Numerous studies have demonstrated that lncRNAs participate in regulatory networks of different cancers. Dysregulation of various lncRNAs such as DUXAP8, LINC00963, and FOXD2-AS1 has been reported in the development of various cancers. The aim of this study was investigation of the importance and potential roles of DUXAP8, LINC00963, and FOXD2-AS1 in ER⁺ breast cancer (BC). We examined the expression levels of DUXAP8, LINC00963, and FOXD2-AS1 in 71 luminal A and B tumor tissues and two luminal A cell lines (MCF7 and T47D) compared with adjacent non-tumor tissues and MCF10A cell line by qRT-PCR assay, respectively. For identifying the relation between three lncRNAs and luminal BC, bioinformatic analyses were performed using some databases and software including GENEVESTIGATOR software, GEPIA2, DAVID, REVIGO, STRING, lncATLAS, Kaplan–Meier plotter, starBase, and miRNet tool. The results showed the significant upregulation of all three lncRNAs in luminal A and B tumor specimens and cell lines. Upregulation of DUXAP8 and FOXD2-AS1 was significantly associated with progesterone receptor-positive (PR⁺) and p53 protein expression in luminal BC patients, respectively. Based on bioinformatic analyses, DUXAP8 can be considered as a prognostic biomarker for patients with luminal BC. DUXAP8, LINC00963, and FOXD2-AS1 are involved in several cancer-associated signaling pathways and multiple cancer-related processes. In addition, bioinformatic analyses indicated that LINC00963/hsa-mir-130a-3p/HSPA8 axis might have potential regulatory role in BC. In conclusion, dysregulation of DUXAP8, LINC00963, and FOXD2-AS1 can play roles in the development of luminal BC. They may exert their functions through involvement in some cancer signaling pathways and processes. In addition, they may interact with miRNAs like predicted interaction of LINC00963 with miR-130a-3p.

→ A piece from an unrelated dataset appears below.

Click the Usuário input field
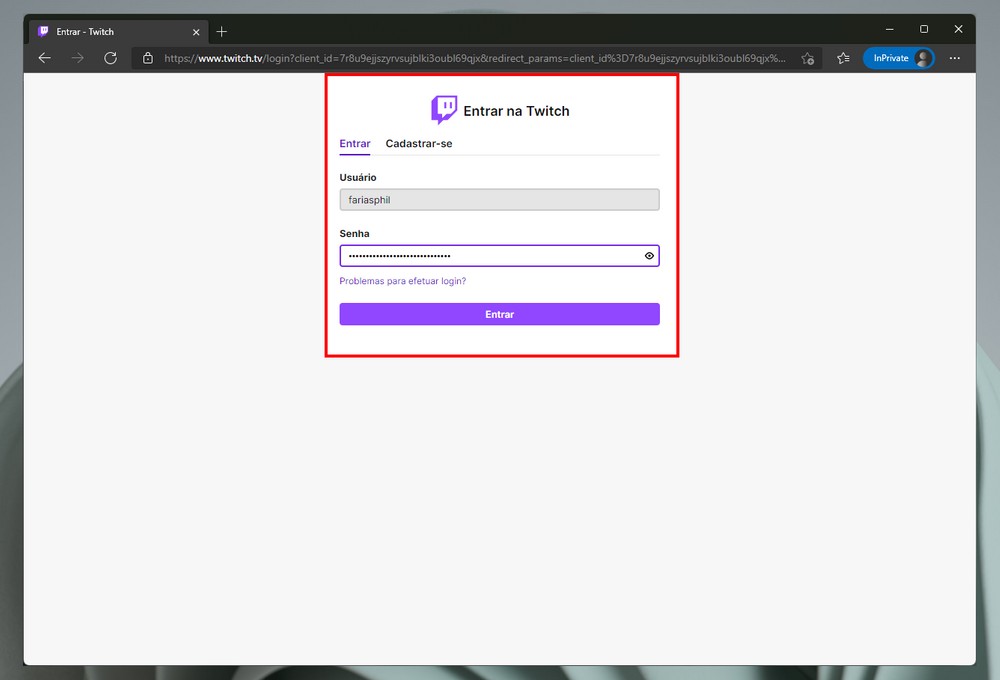The width and height of the screenshot is (1000, 680). point(499,200)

大量研究表明，lncRNAs参与了不同癌症的调控网络。据报道，在各种癌症的发展中，各种 lncRNA 的失调，如 DUXAP8、LINC00963 和 FOXD2-AS1。本研究的目的是调查 DUXAP8、LINC00963 和 FOXD2-AS1 在 ER ⁺中的重要性和潜在作用乳腺癌（BC）。我们通过 qRT-PCR 检测与相邻的非肿瘤组织和 MCF10A 细胞系相比，检测了 71 个管腔 A 和 B 肿瘤组织以及两种管腔 A 细胞系（MCF7 和 T47D）中 DUXAP8、LINC00963 和 FOXD2-AS1 的表达水平，分别。为了确定三种 lncRNA 与 luminal BC 之间的关系，使用一些数据库和软件进行生物信息学分析，包括 GENEVESTIGATOR 软件、GEPIA2、DAVID、REVIGO、STRING、lncATLAS、Kaplan-Meier plotter、starBase 和 miRNet 工具。结果显示管腔 A 和 B 肿瘤标本和细胞系中所有三种 lncRNA 均显着上调。DUXAP8 和 FOXD2-AS1 的上调与孕激素受体阳性（PR ⁺) 和 p53 蛋白在管腔 BC 患者中的表达。基于生物信息学分析，DUXAP8 可被视为管腔 BC 患者的预后生物标志物。DUXAP8、LINC00963 和 FOXD2-AS1 参与多种癌症相关信号通路和多种癌症相关过程。此外，生物信息学分析表明 LINC00963/hsa-mir-130a-3p/HSPA8 轴可能在 BC 中具有潜在的调节作用。总之，DUXAP8、LINC00963 和 FOXD2-AS1 的失调可以在管腔 BC 的发展中发挥作用。它们可能通过参与某些癌症信号通路和过程来发挥其功能。此外，它们可能与 miRNA 相互作用，如预测的 LINC00963 与 miR-130a-3p 的相互作用。